(Stored items)

##########

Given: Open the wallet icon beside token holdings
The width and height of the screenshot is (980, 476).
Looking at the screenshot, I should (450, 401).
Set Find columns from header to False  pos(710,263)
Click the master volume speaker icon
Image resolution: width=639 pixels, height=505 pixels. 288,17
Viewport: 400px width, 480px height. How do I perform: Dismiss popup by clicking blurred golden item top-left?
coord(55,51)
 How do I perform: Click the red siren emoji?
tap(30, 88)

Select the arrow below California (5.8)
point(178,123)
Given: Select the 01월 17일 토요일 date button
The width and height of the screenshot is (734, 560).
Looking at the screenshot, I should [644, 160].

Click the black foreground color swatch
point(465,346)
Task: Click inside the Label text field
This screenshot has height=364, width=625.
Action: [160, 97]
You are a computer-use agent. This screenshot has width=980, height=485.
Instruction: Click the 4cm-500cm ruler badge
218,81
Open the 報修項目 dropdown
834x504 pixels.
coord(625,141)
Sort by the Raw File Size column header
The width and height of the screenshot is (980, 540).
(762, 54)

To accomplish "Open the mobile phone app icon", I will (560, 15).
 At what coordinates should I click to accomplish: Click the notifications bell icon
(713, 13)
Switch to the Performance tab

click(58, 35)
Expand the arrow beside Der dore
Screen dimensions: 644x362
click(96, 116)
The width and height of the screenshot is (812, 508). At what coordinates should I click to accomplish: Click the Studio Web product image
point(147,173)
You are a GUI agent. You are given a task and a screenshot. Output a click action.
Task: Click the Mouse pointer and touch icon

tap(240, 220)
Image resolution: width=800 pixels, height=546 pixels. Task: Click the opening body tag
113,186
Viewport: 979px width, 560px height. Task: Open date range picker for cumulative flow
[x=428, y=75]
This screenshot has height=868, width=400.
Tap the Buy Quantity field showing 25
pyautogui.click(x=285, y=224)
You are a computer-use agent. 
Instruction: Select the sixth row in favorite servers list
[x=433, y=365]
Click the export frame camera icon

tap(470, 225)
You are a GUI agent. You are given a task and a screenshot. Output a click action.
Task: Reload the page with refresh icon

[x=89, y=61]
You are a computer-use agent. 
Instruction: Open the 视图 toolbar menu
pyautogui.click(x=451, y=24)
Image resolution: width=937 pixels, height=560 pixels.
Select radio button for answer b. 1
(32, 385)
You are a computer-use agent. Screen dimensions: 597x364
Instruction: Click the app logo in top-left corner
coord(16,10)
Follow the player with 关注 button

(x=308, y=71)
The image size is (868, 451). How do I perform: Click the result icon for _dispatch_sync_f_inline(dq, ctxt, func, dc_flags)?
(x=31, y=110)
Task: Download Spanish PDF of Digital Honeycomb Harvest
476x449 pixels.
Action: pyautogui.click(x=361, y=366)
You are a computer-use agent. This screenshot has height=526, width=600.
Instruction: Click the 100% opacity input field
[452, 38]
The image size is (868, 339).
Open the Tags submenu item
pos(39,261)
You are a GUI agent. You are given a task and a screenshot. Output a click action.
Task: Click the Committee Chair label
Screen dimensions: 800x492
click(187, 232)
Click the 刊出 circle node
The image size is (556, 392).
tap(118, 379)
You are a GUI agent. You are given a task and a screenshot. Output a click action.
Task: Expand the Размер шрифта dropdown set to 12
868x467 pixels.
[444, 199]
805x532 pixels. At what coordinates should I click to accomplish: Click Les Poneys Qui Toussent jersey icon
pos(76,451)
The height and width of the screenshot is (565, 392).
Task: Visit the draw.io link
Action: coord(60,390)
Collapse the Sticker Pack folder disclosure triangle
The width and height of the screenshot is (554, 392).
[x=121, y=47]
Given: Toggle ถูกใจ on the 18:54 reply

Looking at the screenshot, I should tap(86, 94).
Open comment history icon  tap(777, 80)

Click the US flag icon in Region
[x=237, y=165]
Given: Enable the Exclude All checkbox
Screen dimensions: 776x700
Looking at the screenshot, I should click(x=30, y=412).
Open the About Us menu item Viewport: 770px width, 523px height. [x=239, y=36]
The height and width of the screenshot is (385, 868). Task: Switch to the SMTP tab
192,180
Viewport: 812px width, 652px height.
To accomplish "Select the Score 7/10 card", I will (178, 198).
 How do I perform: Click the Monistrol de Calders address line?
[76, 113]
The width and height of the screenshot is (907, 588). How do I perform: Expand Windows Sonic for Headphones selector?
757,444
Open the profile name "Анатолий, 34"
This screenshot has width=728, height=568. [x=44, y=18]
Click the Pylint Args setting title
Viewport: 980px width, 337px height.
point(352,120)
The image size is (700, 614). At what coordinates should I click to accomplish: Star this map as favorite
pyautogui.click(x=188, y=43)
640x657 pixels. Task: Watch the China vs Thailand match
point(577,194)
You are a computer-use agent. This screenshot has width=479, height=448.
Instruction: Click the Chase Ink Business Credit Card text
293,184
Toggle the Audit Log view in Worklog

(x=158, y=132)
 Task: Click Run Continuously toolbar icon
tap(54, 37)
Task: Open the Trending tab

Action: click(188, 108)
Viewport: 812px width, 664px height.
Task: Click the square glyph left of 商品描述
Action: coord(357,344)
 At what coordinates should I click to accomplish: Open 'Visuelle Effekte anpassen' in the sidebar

##########

* [Your goal] Copy all lines above containing the string "will".

* [Reply to the exercise]
To accomplish "Open the mobile phone app icon", I will (560, 15).
To accomplish "Select the Score 7/10 card", I will (178, 198).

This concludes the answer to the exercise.